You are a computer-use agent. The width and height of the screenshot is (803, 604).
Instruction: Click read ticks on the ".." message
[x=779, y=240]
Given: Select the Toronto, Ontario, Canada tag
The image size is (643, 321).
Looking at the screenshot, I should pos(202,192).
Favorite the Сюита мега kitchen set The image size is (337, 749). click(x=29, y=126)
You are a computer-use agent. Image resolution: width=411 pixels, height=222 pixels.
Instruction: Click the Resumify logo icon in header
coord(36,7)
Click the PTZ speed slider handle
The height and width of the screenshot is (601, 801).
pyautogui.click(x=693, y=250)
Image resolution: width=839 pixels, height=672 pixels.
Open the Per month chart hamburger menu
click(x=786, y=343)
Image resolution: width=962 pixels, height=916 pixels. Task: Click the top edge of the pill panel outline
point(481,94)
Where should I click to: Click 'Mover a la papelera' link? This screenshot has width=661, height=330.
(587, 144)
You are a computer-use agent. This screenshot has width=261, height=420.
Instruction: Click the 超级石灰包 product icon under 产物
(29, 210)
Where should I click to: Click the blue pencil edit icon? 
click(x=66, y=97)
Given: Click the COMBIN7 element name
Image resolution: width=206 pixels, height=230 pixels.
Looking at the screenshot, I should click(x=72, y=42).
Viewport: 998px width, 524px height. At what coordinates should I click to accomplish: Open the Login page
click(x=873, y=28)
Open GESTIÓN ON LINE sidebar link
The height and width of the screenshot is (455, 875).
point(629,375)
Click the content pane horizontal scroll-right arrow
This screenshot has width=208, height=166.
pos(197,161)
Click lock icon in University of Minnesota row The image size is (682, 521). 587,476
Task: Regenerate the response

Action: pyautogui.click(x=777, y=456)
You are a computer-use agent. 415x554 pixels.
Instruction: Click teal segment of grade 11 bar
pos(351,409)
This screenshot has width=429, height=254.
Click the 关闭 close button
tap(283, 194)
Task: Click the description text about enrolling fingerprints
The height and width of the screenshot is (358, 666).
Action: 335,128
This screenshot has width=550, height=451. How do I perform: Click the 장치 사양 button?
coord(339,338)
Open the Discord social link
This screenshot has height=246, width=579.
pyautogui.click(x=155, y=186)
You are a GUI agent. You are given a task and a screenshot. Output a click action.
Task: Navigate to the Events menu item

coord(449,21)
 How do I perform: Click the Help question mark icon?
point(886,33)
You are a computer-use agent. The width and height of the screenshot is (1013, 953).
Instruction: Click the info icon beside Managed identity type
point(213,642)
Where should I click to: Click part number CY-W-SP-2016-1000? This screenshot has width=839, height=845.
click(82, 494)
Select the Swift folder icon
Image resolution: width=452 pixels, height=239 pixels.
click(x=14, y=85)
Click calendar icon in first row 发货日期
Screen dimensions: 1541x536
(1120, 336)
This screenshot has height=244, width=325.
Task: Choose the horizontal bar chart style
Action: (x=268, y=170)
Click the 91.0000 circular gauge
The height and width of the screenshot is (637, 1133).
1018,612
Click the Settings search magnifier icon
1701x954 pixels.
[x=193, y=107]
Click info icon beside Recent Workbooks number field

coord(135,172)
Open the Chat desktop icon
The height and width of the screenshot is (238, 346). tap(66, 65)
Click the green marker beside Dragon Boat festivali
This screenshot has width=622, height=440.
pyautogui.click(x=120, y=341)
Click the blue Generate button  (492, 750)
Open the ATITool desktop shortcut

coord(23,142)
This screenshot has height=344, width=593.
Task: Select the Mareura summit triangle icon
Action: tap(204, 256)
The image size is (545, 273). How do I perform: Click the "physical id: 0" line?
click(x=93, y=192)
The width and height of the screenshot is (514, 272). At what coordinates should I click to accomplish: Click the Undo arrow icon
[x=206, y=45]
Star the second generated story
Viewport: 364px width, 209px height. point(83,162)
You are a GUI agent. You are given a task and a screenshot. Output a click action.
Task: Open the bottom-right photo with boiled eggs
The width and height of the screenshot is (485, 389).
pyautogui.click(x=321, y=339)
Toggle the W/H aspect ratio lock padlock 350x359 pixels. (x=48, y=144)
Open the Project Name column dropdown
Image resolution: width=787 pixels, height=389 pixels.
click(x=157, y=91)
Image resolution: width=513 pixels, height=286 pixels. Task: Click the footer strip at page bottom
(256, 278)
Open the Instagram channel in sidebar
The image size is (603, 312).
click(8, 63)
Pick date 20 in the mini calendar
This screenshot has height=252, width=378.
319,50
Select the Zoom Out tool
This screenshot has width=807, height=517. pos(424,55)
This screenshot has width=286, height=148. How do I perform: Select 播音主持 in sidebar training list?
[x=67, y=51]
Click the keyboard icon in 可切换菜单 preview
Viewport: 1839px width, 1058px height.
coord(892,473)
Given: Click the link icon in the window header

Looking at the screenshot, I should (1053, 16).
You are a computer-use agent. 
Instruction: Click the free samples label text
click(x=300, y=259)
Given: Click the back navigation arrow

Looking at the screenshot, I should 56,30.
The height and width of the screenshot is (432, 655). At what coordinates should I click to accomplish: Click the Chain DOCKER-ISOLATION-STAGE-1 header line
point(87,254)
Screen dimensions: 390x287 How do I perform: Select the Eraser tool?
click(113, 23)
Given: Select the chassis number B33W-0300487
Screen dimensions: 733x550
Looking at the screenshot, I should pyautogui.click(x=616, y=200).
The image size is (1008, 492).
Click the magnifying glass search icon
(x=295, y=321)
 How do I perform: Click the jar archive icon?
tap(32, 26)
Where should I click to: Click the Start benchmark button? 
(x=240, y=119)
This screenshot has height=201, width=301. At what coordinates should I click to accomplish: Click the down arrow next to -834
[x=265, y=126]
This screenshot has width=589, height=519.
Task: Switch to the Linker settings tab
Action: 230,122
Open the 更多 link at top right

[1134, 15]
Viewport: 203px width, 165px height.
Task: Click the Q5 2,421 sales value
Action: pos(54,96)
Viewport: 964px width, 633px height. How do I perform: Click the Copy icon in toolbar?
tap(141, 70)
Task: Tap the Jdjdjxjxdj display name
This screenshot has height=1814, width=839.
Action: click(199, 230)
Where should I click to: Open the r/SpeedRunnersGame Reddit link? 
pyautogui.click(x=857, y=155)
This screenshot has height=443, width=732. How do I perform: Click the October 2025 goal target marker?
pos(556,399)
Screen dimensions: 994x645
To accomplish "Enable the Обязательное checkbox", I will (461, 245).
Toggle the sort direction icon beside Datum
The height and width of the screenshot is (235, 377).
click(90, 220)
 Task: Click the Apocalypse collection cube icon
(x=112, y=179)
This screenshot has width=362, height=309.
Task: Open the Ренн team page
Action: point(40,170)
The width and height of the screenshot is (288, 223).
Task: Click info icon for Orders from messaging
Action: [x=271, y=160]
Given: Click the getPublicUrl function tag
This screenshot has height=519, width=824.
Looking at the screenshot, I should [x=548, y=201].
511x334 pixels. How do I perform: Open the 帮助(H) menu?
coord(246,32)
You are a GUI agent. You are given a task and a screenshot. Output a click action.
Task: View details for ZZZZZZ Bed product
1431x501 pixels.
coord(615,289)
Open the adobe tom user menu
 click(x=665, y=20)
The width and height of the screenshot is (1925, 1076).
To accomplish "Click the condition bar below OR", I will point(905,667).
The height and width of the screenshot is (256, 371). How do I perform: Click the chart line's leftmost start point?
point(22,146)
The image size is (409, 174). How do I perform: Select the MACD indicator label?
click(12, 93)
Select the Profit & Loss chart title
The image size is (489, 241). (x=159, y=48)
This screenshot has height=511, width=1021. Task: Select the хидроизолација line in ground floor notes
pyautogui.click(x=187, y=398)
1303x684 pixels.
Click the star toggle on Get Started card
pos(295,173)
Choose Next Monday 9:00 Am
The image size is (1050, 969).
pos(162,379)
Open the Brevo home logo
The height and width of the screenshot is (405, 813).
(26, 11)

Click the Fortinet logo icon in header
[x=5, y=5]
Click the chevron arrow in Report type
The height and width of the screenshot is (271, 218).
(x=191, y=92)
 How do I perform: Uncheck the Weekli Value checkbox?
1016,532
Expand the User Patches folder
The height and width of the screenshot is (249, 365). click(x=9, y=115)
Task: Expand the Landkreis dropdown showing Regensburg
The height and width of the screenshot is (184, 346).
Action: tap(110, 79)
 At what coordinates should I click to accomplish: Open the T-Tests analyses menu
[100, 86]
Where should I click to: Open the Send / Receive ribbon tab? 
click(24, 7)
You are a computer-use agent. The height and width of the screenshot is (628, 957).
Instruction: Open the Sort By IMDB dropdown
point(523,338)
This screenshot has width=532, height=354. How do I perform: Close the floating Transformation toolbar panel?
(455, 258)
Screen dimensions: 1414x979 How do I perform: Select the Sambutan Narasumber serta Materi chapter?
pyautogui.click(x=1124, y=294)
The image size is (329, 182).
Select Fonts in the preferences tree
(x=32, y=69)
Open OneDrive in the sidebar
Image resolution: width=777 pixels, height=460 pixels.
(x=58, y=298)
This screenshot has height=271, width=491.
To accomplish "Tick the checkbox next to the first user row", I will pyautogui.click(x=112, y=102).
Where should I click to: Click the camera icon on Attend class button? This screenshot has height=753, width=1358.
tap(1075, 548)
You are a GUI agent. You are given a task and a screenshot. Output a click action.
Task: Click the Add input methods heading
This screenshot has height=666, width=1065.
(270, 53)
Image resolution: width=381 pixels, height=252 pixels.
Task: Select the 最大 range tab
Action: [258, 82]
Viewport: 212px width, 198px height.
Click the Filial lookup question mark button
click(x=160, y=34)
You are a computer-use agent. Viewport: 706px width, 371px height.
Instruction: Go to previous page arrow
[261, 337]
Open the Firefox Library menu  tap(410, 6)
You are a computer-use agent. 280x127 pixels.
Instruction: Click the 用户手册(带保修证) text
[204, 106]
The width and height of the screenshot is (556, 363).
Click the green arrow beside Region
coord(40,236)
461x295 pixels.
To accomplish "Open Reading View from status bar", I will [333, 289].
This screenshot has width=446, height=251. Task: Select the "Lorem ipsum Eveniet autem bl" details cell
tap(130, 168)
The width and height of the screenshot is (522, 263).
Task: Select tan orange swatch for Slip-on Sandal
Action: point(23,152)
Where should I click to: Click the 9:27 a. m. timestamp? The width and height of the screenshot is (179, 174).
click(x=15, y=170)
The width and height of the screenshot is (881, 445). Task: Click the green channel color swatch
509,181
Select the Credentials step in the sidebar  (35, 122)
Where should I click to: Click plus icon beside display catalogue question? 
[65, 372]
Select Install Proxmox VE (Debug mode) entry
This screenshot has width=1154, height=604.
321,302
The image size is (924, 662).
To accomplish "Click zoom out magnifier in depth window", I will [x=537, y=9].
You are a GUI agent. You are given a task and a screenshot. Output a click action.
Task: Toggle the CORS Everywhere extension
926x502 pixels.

-=-=-=-=-

Among the entries above, the lines between the ones containing "Select the Profit & Loss chart title" and "Choose Next Monday 9:00 Am", inclusive, are to be transcribed exactly. No other line is to be given.

Select the Profit & Loss chart title
The image size is (489, 241). (x=159, y=48)
This screenshot has height=511, width=1021. Task: Select the хидроизолација line in ground floor notes
pyautogui.click(x=187, y=398)
1303x684 pixels.
Click the star toggle on Get Started card
pos(295,173)
Choose Next Monday 9:00 Am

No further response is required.